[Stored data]
◆ ◆ ◆ ◆

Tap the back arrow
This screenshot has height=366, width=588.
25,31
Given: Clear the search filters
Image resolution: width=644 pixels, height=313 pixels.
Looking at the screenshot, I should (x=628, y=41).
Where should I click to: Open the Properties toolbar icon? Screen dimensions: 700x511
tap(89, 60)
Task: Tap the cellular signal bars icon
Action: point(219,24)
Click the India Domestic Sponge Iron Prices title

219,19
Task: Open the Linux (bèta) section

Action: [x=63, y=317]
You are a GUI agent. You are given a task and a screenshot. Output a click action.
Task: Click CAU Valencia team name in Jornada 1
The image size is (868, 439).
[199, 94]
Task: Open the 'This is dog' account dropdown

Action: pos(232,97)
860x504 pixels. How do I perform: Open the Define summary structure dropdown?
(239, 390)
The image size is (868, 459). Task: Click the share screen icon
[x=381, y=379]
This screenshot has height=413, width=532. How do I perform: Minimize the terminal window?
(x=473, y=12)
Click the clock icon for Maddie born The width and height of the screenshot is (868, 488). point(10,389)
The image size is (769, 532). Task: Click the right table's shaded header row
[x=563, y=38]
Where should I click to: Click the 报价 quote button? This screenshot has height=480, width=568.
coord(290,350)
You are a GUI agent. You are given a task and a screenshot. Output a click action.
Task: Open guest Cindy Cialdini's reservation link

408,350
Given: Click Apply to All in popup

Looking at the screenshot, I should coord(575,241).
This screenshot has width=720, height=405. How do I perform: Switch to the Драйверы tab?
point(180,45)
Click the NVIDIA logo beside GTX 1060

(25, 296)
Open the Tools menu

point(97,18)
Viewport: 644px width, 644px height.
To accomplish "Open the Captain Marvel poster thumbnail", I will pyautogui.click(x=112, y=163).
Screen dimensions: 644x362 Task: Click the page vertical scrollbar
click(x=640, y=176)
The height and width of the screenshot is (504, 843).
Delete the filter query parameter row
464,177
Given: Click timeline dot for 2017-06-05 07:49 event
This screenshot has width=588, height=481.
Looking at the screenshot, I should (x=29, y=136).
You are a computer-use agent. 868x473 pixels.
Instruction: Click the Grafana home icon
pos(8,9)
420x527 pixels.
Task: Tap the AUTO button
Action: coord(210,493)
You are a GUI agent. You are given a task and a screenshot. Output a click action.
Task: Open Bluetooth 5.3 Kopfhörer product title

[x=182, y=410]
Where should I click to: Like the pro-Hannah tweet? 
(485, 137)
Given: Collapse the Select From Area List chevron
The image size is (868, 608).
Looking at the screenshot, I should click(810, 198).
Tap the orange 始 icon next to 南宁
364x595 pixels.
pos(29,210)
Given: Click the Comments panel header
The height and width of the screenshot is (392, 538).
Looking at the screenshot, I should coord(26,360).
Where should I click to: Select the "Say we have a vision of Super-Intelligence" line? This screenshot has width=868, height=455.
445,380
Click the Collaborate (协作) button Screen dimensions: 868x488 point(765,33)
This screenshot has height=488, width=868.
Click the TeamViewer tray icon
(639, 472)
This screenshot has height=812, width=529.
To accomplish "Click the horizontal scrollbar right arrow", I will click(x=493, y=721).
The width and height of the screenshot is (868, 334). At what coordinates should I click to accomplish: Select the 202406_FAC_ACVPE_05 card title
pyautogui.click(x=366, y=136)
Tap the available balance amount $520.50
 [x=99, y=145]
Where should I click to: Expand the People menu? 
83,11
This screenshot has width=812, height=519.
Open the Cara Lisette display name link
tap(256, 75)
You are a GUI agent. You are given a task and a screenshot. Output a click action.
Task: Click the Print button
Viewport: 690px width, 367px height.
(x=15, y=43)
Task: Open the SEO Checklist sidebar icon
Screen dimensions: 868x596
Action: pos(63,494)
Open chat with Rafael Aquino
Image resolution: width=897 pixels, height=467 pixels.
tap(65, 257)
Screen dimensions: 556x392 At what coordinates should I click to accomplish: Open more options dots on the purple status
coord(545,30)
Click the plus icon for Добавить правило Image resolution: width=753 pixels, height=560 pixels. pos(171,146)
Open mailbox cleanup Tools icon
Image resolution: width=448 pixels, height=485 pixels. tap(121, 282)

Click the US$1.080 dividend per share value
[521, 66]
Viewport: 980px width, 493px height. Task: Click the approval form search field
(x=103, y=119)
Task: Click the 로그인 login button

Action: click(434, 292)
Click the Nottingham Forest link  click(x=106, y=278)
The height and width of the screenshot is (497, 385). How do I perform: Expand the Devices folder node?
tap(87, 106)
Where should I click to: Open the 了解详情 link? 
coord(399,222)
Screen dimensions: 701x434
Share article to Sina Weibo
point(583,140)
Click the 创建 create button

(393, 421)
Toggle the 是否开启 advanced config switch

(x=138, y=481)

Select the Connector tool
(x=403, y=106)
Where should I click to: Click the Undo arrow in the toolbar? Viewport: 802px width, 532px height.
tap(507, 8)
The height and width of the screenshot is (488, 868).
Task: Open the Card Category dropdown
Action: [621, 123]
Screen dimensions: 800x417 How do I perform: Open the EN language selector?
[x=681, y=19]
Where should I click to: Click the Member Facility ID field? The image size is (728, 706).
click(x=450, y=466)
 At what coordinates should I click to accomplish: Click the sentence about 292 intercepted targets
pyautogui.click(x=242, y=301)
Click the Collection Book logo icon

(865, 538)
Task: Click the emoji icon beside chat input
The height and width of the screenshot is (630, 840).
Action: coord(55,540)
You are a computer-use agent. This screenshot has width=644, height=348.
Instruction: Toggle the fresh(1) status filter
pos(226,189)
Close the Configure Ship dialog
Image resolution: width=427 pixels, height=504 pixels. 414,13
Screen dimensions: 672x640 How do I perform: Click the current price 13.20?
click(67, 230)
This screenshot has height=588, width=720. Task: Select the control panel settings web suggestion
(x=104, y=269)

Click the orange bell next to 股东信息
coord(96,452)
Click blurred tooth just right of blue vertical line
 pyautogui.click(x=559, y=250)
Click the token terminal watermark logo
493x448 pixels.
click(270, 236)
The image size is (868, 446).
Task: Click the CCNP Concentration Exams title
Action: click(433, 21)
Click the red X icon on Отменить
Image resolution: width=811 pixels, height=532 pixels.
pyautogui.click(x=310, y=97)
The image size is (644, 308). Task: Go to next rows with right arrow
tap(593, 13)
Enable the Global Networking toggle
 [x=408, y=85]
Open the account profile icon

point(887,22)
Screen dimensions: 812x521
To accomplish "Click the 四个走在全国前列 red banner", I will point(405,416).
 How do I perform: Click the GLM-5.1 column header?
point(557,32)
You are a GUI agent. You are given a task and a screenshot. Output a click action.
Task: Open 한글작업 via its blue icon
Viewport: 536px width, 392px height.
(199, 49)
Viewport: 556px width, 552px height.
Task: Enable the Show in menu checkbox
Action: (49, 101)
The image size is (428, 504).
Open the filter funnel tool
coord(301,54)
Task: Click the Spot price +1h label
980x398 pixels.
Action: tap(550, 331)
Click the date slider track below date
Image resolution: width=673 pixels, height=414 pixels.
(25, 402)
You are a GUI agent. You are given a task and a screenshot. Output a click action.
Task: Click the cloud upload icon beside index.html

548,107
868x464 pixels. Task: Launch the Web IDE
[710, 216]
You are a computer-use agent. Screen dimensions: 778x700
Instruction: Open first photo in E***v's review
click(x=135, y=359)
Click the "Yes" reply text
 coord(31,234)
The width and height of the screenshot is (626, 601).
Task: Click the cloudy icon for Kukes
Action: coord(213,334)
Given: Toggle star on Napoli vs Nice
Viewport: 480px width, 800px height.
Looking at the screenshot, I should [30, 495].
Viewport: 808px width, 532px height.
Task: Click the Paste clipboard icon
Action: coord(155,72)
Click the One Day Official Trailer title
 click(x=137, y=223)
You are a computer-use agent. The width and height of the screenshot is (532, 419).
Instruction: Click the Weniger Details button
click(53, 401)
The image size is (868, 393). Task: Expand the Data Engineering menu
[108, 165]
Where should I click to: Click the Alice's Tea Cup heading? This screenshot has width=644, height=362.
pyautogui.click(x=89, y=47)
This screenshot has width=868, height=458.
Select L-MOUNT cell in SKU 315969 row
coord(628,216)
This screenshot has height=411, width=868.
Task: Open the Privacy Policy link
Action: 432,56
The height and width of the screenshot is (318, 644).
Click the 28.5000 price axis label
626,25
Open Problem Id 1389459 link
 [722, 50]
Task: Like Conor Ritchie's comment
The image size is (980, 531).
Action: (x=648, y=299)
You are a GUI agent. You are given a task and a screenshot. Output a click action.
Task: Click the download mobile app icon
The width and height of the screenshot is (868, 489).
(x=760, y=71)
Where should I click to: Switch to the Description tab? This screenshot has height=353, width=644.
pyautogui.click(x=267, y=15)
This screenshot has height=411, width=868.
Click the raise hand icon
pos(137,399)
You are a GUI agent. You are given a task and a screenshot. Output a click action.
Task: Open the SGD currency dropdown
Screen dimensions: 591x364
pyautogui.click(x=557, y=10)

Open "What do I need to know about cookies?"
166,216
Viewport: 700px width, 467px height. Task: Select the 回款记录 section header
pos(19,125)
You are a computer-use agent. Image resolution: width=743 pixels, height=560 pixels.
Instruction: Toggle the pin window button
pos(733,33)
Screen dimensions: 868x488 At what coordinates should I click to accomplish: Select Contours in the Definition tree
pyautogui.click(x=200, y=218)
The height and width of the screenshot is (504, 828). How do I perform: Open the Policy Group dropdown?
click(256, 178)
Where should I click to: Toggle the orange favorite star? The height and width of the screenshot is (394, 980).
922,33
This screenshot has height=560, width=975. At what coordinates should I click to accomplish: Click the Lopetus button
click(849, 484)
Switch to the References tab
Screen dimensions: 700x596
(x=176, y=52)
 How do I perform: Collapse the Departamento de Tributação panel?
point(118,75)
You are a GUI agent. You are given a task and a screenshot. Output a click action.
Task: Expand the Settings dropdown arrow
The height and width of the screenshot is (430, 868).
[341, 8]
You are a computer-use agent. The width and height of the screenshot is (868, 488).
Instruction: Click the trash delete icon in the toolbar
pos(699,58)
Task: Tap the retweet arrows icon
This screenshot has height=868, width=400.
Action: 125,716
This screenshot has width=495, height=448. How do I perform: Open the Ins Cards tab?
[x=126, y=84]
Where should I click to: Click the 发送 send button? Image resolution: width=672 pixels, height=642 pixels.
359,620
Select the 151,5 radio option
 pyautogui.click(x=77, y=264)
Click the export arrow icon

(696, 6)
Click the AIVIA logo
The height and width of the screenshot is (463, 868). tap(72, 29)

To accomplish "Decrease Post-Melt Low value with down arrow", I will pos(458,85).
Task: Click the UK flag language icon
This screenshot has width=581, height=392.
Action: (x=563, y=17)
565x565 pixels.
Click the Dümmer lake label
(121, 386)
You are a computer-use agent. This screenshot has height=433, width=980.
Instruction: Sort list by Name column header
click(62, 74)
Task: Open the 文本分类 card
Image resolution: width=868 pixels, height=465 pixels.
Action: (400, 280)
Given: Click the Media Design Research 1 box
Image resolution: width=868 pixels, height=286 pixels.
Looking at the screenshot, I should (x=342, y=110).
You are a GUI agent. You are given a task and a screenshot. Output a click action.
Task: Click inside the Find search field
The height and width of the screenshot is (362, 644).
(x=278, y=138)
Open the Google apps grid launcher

◆ ◆ ◆ ◆

> [Directions]: Look for the string "will" in the data above and return every line that has it.

> [Exercise output]:
To accomplish "Open the Captain Marvel poster thumbnail", I will pyautogui.click(x=112, y=163).
To accomplish "Click the horizontal scrollbar right arrow", I will click(x=493, y=721).
To accomplish "Click the 四个走在全国前列 red banner", I will point(405,416).
To accomplish "Decrease Post-Melt Low value with down arrow", I will pos(458,85).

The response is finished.